Re: A generic best practice document for NewMexicolegislators

From: David Mertz <voting-project_at_gnosis_dot_cx>
Date: Tue Dec 28 2004 - 15:09:39 CST

> charlie strauss said:
>> Doug jones has reccomended that neither paper nor electroninc
>> voteshave
>> primacy in an dispute. Iinstead he reccomends that someone decides
>> which is most likely to reconstruct the correct record as best as
>> possible. I agree though it does not simplify the process.

Dec 28, 2004, at 4:51 PM, Kathy Dopp wrote:
> I agree with you and Doug because logic and common sense needs to be
> applied in any situation.
> Look at Florida 2000 for instance where ballot spoilage was huge in
> many
> opscan precincts. It may easily happen (and "has" happened in
> America's
> history) that unethical persons may once in a while manage to throw
> away
> or despoil permanent paper records.

I'll chime in (again) with the same sentiment. I understand Theresa's
concern--all things being equal, I'd prefer to look at the paper too.

• **WHAT YOU NEED TO DO**:
Summarize the email on paper versus electronic votes in three sentences. The listing placed after this text has nothing to do with it.

• **PROVIDED DATA**:

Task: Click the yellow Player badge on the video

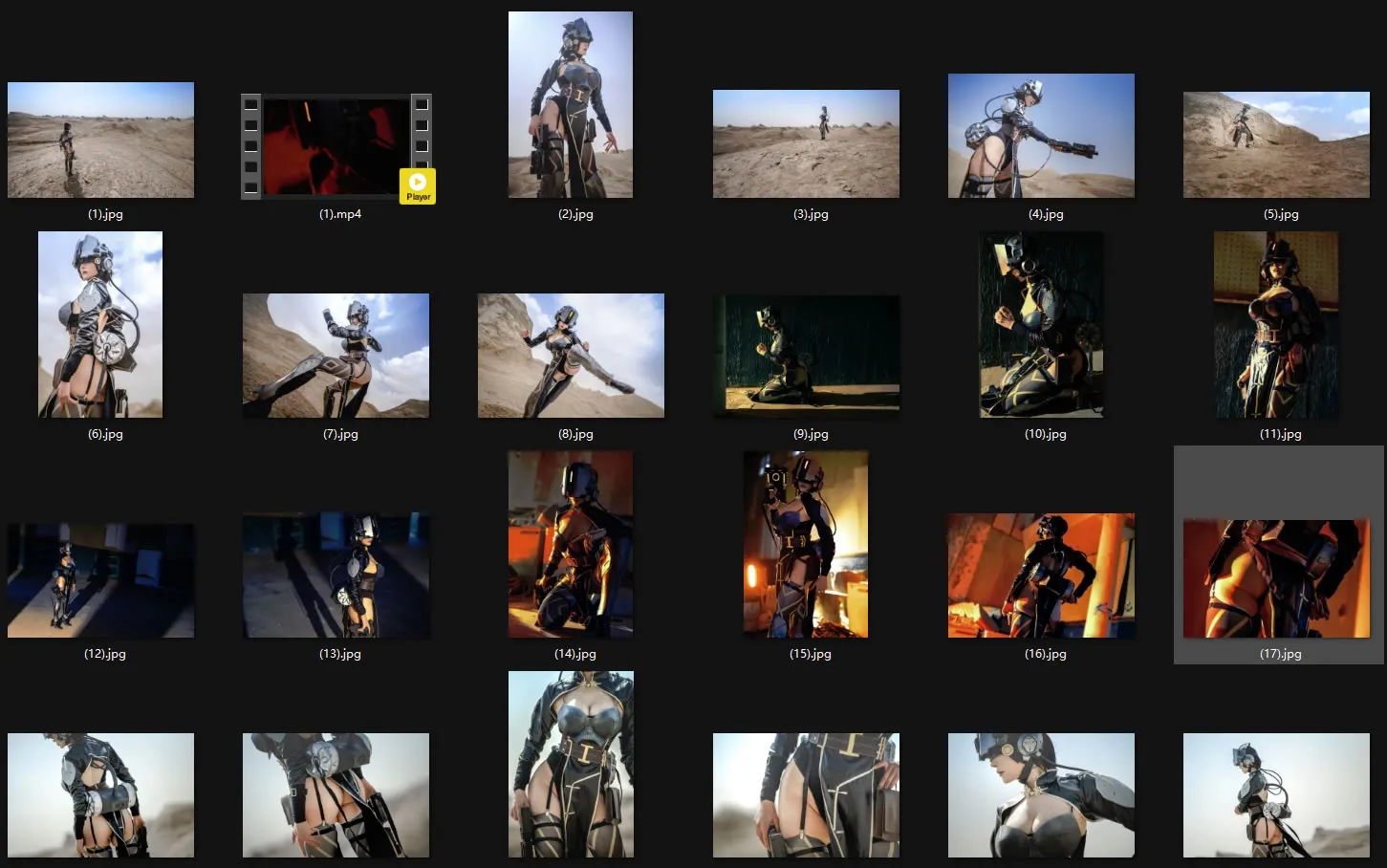Action: tap(418, 185)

• **TASK RESULT**:
Charlie Strauss reports that Doug Jones recommends giving neither paper nor electronic votes primacy in a dispute, and instead having someone decide which is most likely to reconstruct the correct record, a view Strauss agrees with while noting it does not simplify the process. Kathy Dopp agrees, pointing to heavy ballot spoilage in Florida 2000 and warning that unethical persons may throw away or despoil permanent paper records. David Mertz shares the same sentiment, saying he understands Theresa's concern and, all things being equal, would also prefer to look at the paper.